Copy out exactly the lines from the one containing "You are a GUI" to the last line of the records below, both included, and leave out any pictures.
--- Exercise materials Enclosed Below ---
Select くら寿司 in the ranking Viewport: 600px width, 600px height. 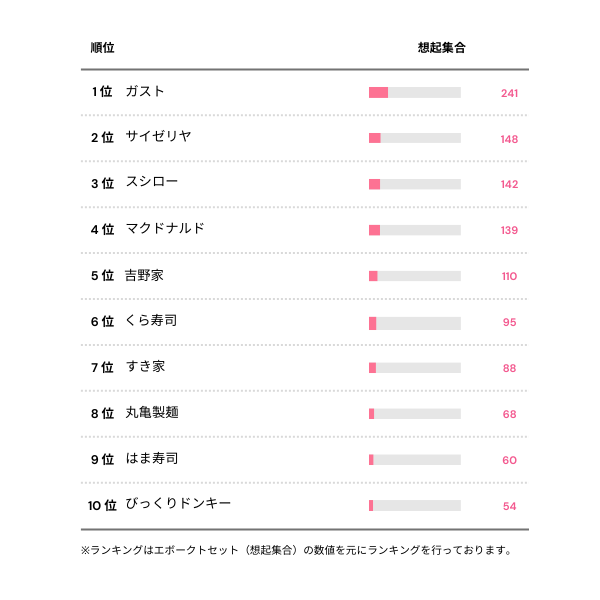(x=151, y=321)
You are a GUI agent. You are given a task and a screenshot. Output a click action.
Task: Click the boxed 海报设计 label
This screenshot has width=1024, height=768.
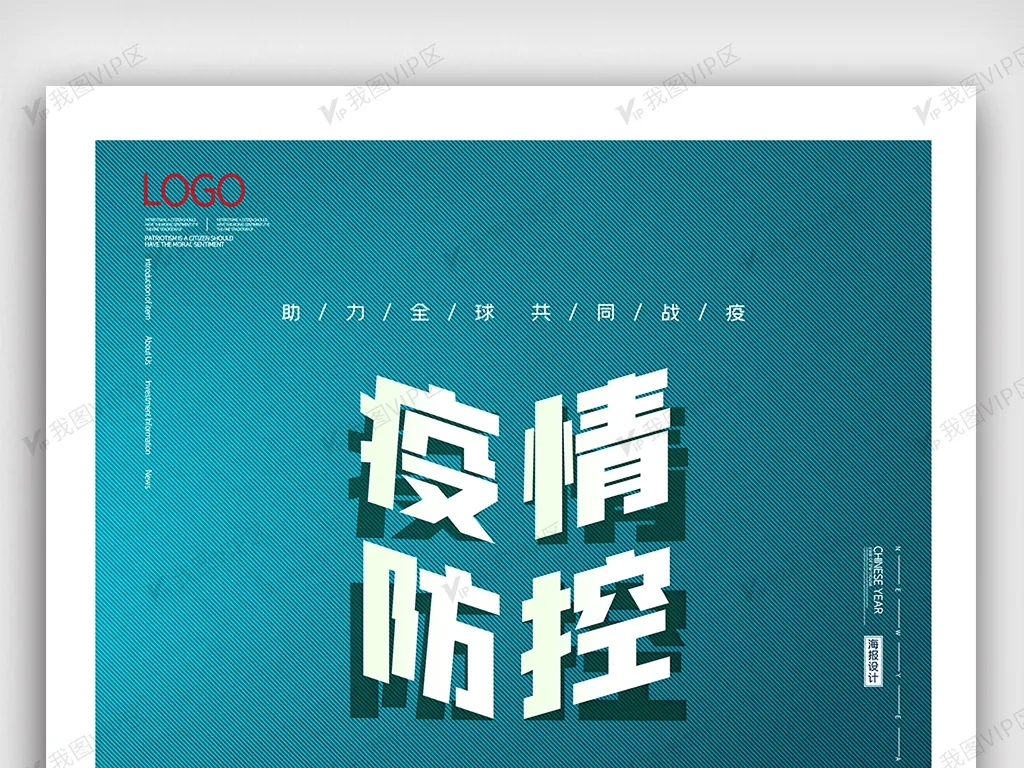click(874, 660)
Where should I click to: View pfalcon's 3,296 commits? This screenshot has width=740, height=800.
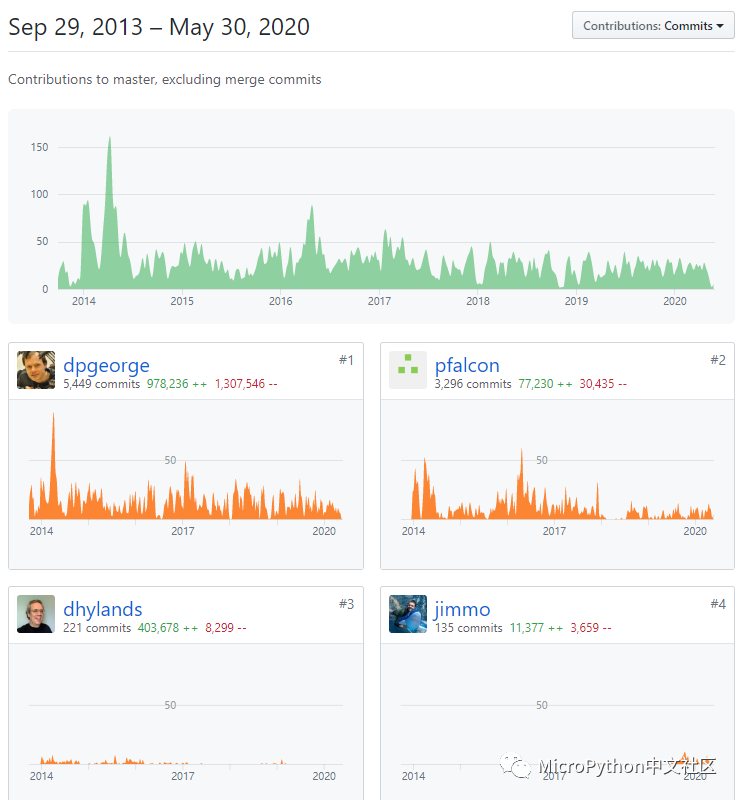(473, 384)

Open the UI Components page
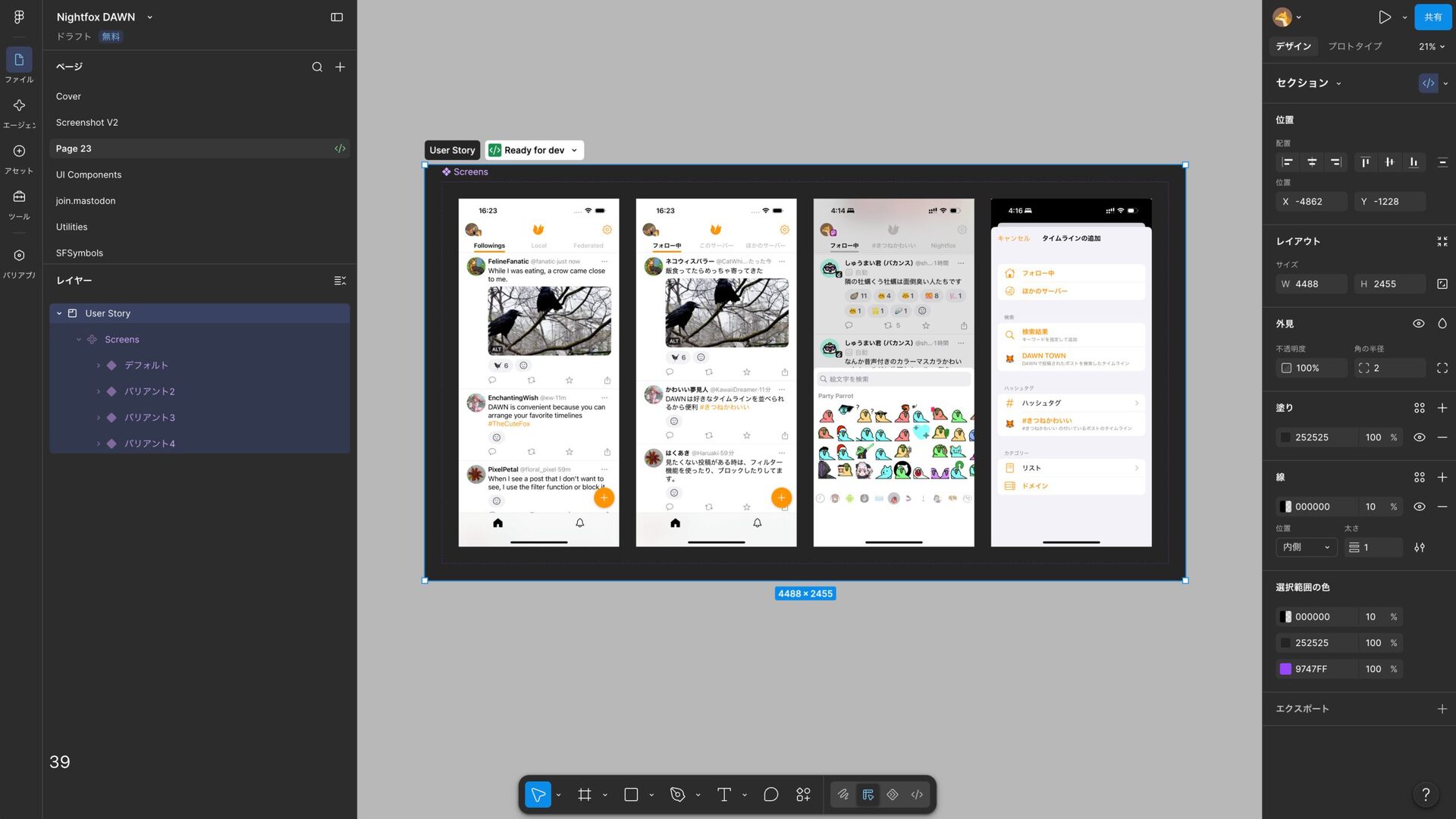pyautogui.click(x=89, y=174)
--- End of Enclosed Exercise materials ---
■ Exercise solution
You are a GUI agent. You are given a task and a screenshot. Output a click action.
Task: Click the boxed 海报设计 label
This screenshot has width=1024, height=768.
click(874, 660)
Where should I click to: View pfalcon's 3,296 commits? This screenshot has width=740, height=800.
(473, 384)

Open the UI Components page
pyautogui.click(x=89, y=174)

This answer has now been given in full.